The instructions end up turning on the main microphone in 12 millisecons receiving the airwaves still in circulation, which are digitalized with a software occupying 50Kb in RAM memory; around 410,000 logical records. Another 700 instructions on the CPU are executed to compress the audio digital file, using 4 trillon operations that finally leave in memory — always moving bit by bit internally — about 5Kb of data.

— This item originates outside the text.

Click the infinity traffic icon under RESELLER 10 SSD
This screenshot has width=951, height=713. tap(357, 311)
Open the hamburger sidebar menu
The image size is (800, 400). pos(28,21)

The program instructions continue to execute thousands of processes, which in this case end up opening a network session within the operating system. The operating system sent instructions through electrical pulses and standard communication protocols to the WiFi card, which emits radio frequency signals. These thousands of signals spread throughout the environment, collide against walls and are repeated until they are received by an antenna connected by a metallic connection with a plate, which is located inside a device known as a WiFi router, alias “the one we restart when nothing works.“
The router receives the signals thanks to other software stored in a ROM memory and executed by its own CPU. After digitalizing the received wave signals, it processes them and sends them to other program in the same memory which start to read bit by bit to understand what to do. There it realizes that accessing the external output is required before sending data packets through it. This output is connected through a coaxial cable, so signales must be converted to electrical impulses that add up to thousands of them being transported by that cable, including 350 television channels, 60 of them in HD.

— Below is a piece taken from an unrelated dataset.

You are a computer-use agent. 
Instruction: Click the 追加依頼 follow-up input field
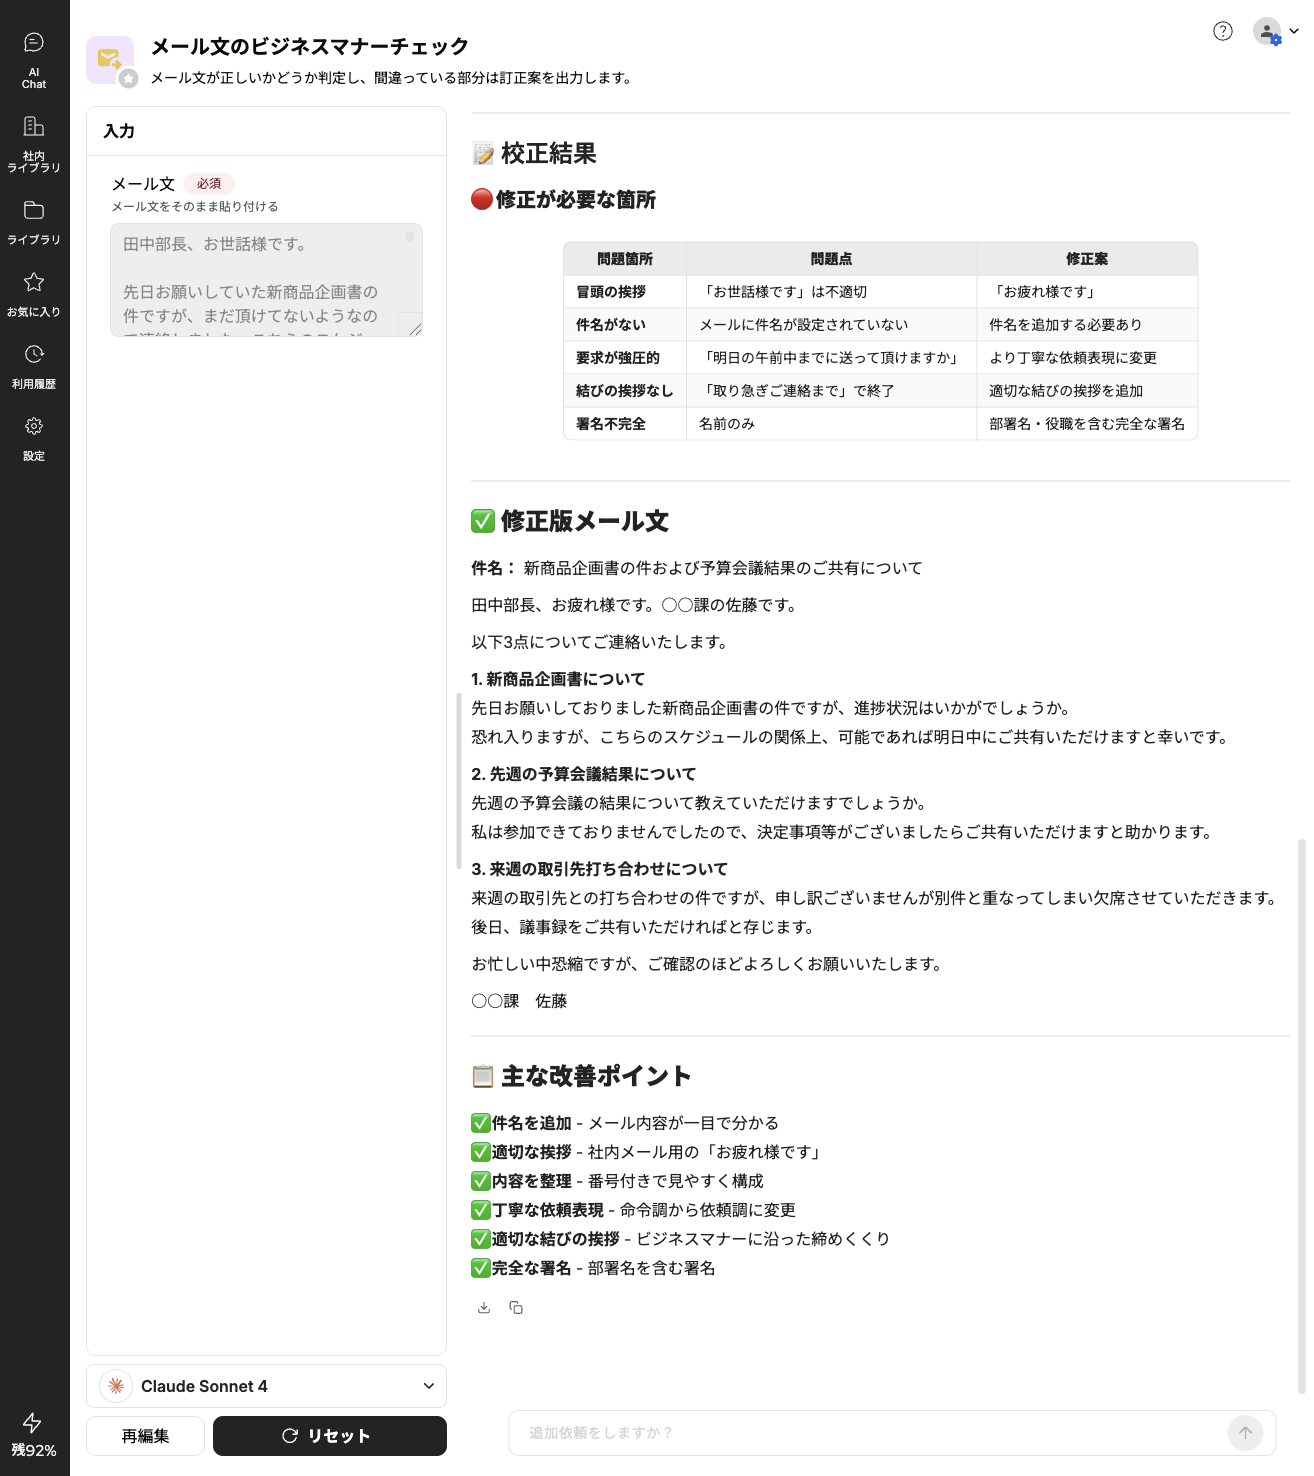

The boundle of bits travel 97 yards, or 89 meters, to a central box in the same building, whose hardware receives the signal, detects that they are meant for upload data and sends them trough an optic fiber cable that travel by bouncing on the inner edges of a filament inside a cable with hundreds of them. How much do they travel? They pass through hundreds of cables connected by routers, and after about 16 miles or 26 kilometers of travel (in 127 microseconds) arrives at a provider’s central building.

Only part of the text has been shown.